E, incidentalmente, sotto l'egida del suo padrone Serge Tchuruk, ex allievo del Politecnico, ha adottato l'inglese come lingua di lavoro...
Jean-Marie Messier, direttore generale di Vivendi - Universal, è della stessa stoffa del padrone di Alcatel (il quale, peraltro, siede nel consiglio di amministrazione di Vivendi - Universal, il che gli procura un piccolo reddito aggiuntivo sotto forma di gettoni di presenza).
Rivolgendosi alla stampa americana, Messier ha tuonato: «Non parlateci più dell'arcaismo francese. È morto. Ora in Francia c'è una nuova generazione di uomini d'affari il cui profilo non è più quello tradizionale di gente arcaica che parla solo francese e pensa che la cultura francese sia la migliore del mondo. Basta! La Francia guarda al futuro (7).» E Messier, che quando era nel gabinetto di Edouard Balladur ha organizzato la privatizzazione di importanti imprese pubbliche (tra cui quella che oggi presiede), partecipa con Steve Case (Aol), Gerald Levin (Time Warner) e decine di altri manager di questo tipo al Global Business Dialogue on Electronic Commerce, un'associazione di ispirazione padronale il cui obiettivo dichiarato è favorire gli scambi elettronici.
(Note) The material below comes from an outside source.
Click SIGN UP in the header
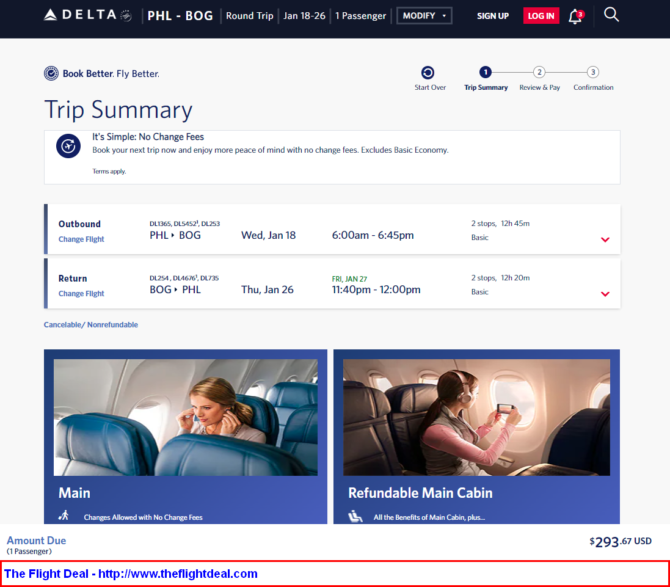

Con queste premesse, si ha il diritto di ritenere che, come ha suggerito il Financial Times, la creazione di Vivendi- Universal «persuaderà i campioni della cultura francese a moderare le ostilità nei confronti dei giganti americani (8).»
note:
* Professore all'università di California, San Diego, autore di Digital Capitalism, Mit Press, Cambridge, 1999.
(1) Cfr. «Caccia grossa su Internet» e il resto del dossier pubblicato sull'argomento da Le Monde diplomatique/il manifesto, febbraio 2000.
(2) Leggere «A Big Deal for Tiny Screens», «Wireless Web's Vast Promises Still Unkept in US» e «I-mode. You mode. Millions in Japan mode», The Wall Street Journal, New York, 1 ° dicembre 2000.
(3) Comunicato dell'impresa. Cfr. http://www. vivendi.com
(4) Leggere Thomas Kamm, «France's Lagardère Widens Move Into TV», The Wall Street Journal, 10 gennaio 2000.
(5) Canal + conta circa quattordici milioni di abbonati che vivono in undici paesi europei.
(6) Cfr. «Europeans in Big Deal To Create Data Group», The New York Times, 21 novembre 2000 e «French Gain New Muscle With Equant », The Wall Street Journal, 21 novembre 2000.
(7) Los Angeles Times, 7 luglio 2000.
(8) Financial Times, Londra, 21 giugno 2000.